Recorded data
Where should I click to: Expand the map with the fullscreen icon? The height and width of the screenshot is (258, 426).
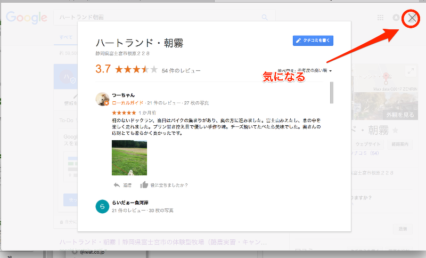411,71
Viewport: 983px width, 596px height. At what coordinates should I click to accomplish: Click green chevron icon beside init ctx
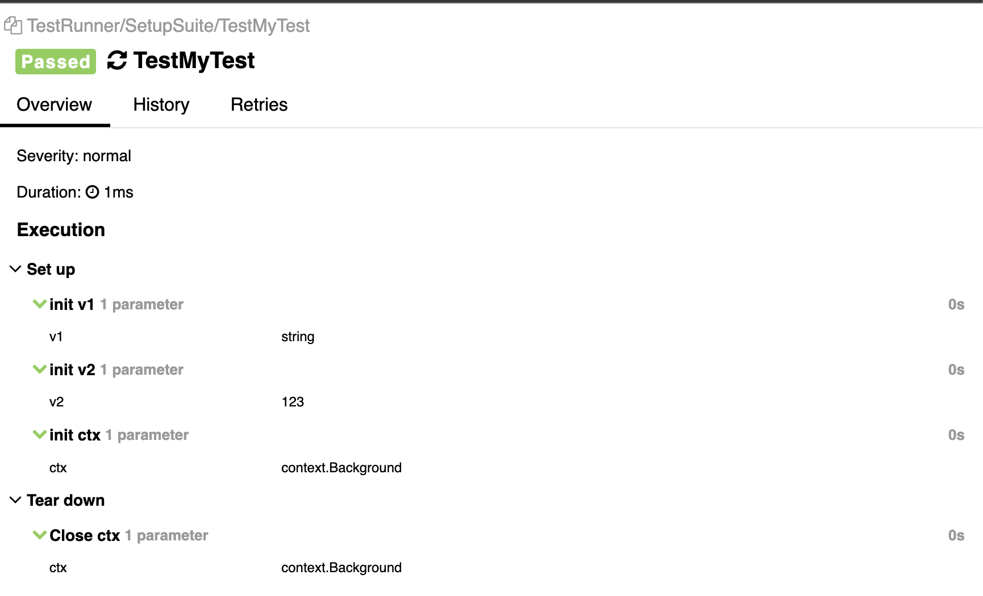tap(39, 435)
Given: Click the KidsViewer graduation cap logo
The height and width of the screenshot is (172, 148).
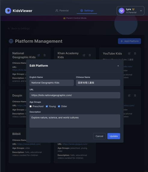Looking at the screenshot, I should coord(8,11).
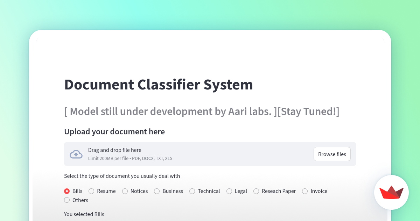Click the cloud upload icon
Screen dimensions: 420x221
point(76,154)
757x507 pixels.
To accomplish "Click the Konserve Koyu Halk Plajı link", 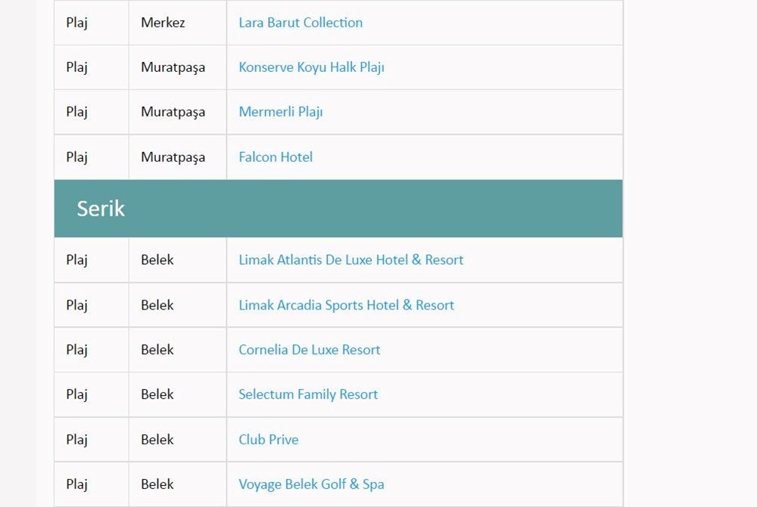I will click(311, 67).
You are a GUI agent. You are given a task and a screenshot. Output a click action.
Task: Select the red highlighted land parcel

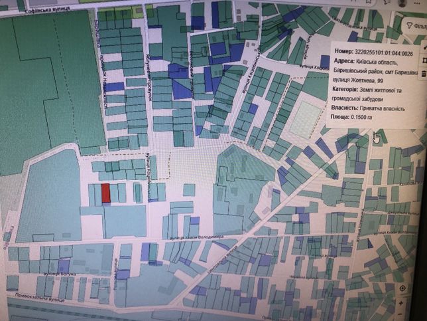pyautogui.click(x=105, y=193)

* [Assignment] The line with "Given: Click the" marks the end: restate word for word every line from the top of the data through that one, omitting pictures.

* [Solution for this problem]
Where should I click to: Expand the map with the fullscreen icon? The height and width of the screenshot is (258, 426).
411,71
Viewport: 983px width, 596px height. At what coordinates should I click to accomplish: Click green chevron icon beside init ctx
tap(39, 435)
Given: Click the KidsViewer graduation cap logo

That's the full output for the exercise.